MAGGIOLI EDITORE - Appalti & Contratti


Illegittima l'esclusione dalla gara se l'inadempimento è stato oggetto di transazione
La transazione non rileva ai fini dell’esclusione ai sensi dell’art. 80, comma 5, lett c) del nuovo Codice Appalti, non essendo equiparabile a nessuna delle ipotesi previste dalla norma

La transazione non rileva ai fini dell’esclusione ai sensi dell’art. 80, comma 5, lett c) del nuovo Codice Appalti, non essendo equiparabile a nessuna delle ipotesi previste dalla norma

Con la sentenza in commento, il Tar della Campania ha dichiarato illegittima l’esclusione disposta nei confronti di un’impresa il cui pregresso inadempimento era stato oggetto di una mera transazione stipulata con la stazione appaltante, peraltro contestata in un separato giudizio.

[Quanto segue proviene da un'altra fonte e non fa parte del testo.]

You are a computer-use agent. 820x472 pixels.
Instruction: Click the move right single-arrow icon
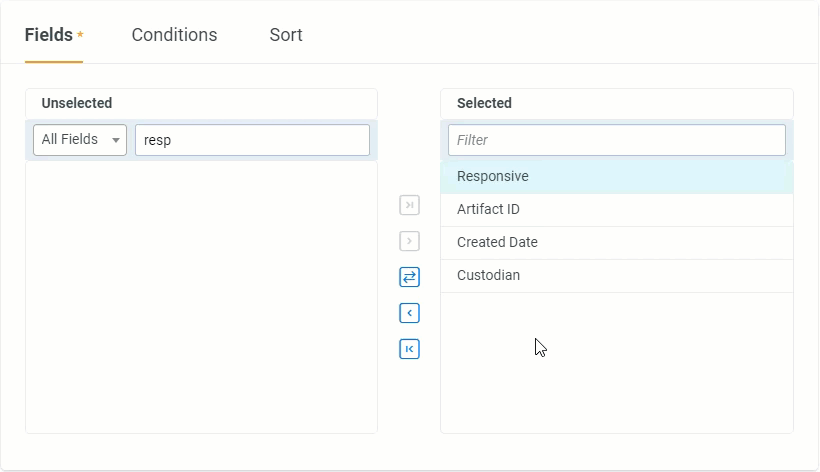pyautogui.click(x=409, y=241)
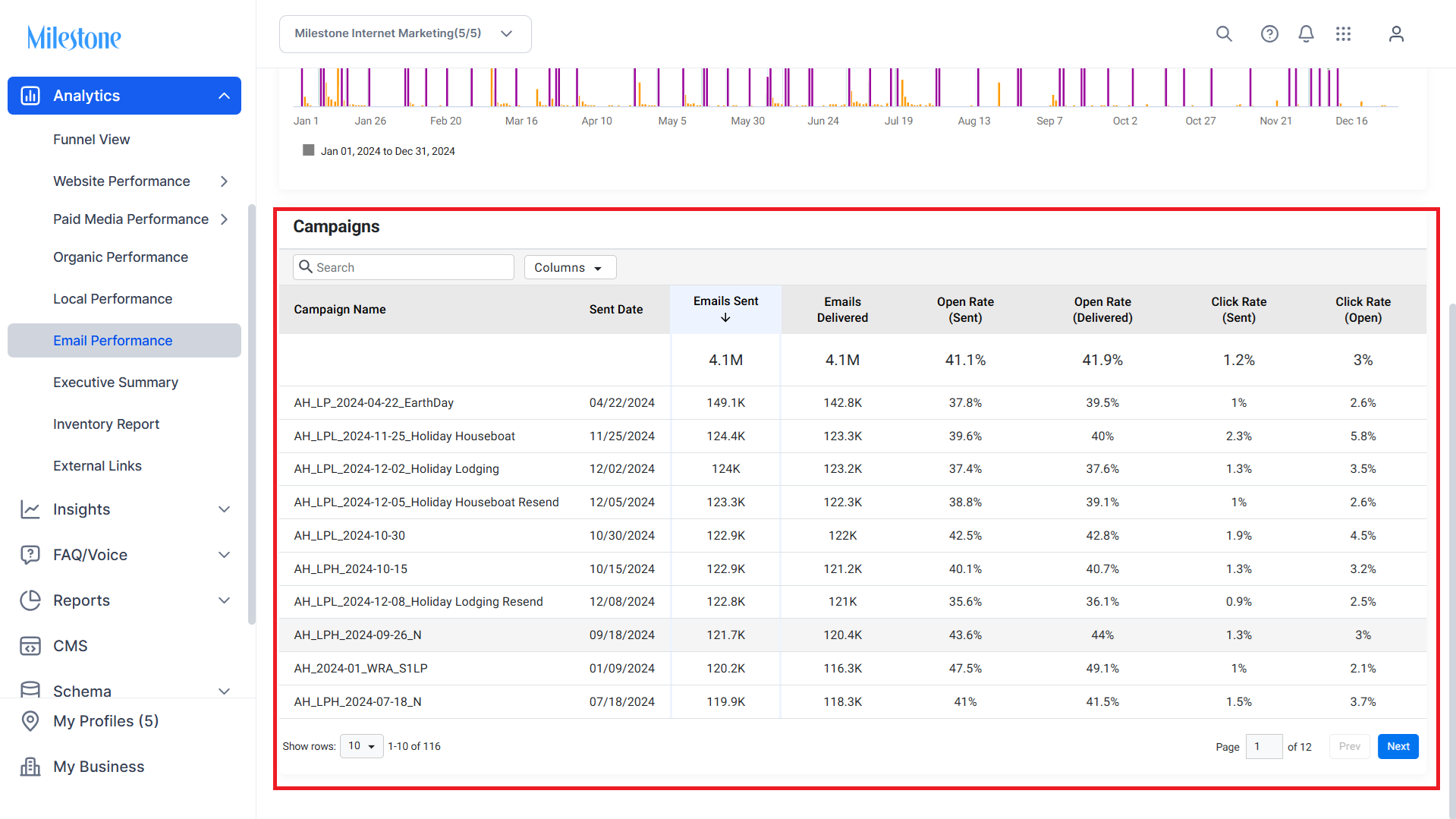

La pronuncia interviene a poche settimane di distanza dalla rimessione alla Corte di Giustizia della questione sulla conformità dell’art. 80, comma 5, lett. c) D.Lgs. 50/2016 con il diritto dell’Unione, nella parte in cui esclude ogni margine di discrezionalità della stazione appaltante, qualora le precedenti risoluzioni contrattuali siano sub judice.

Ciò a dimostrazione delle evidenti difficoltà riscontrate, fin dalle prime applicazioni della norma, nel perimetrare la corretta nozione di illecito professionale rilevante ai fini dell’esclusione dalla gara.

Questa volta, i giudici amministrativi non hanno ritenuto necessario sollevare la questione pregiudiziale, ma si sono pronunciati sulla natura e sugli effetti della transazione al fine di escluderne la riconducibilità alla disposizione citata.

La decisione si fonda sull’assunto che, una volta inseriti in un titolo transattivo, l’obbligo risarcitorio e la penale applicata all’esito della transazione non costituiscono espressione di un potere giurisdizionale o amministrativo, ma la regolazione in via consensuale del rapporto.

Il risarcimento del danno non ha quindi fonte in una condanna, come richiesto dall’art. 80, comma 5, lett. c) del nuovo Codice, né la penale può dirsi autoritativamente inflitta, ma è l’impresa ad accettare volontariamente il contenuto della transazione.

E quest’ultima non può dirsi equiparabile a nessuna delle ipotesi di illecito professionale elencate in via tassativa dalla norma né alla risoluzione di un precedente rapporto contrattuale, che comunque non deve essere oggetto di contestazione, né a una condanna al risarcimento del danno e neppure a un provvedimento applicativo di altre sanzioni.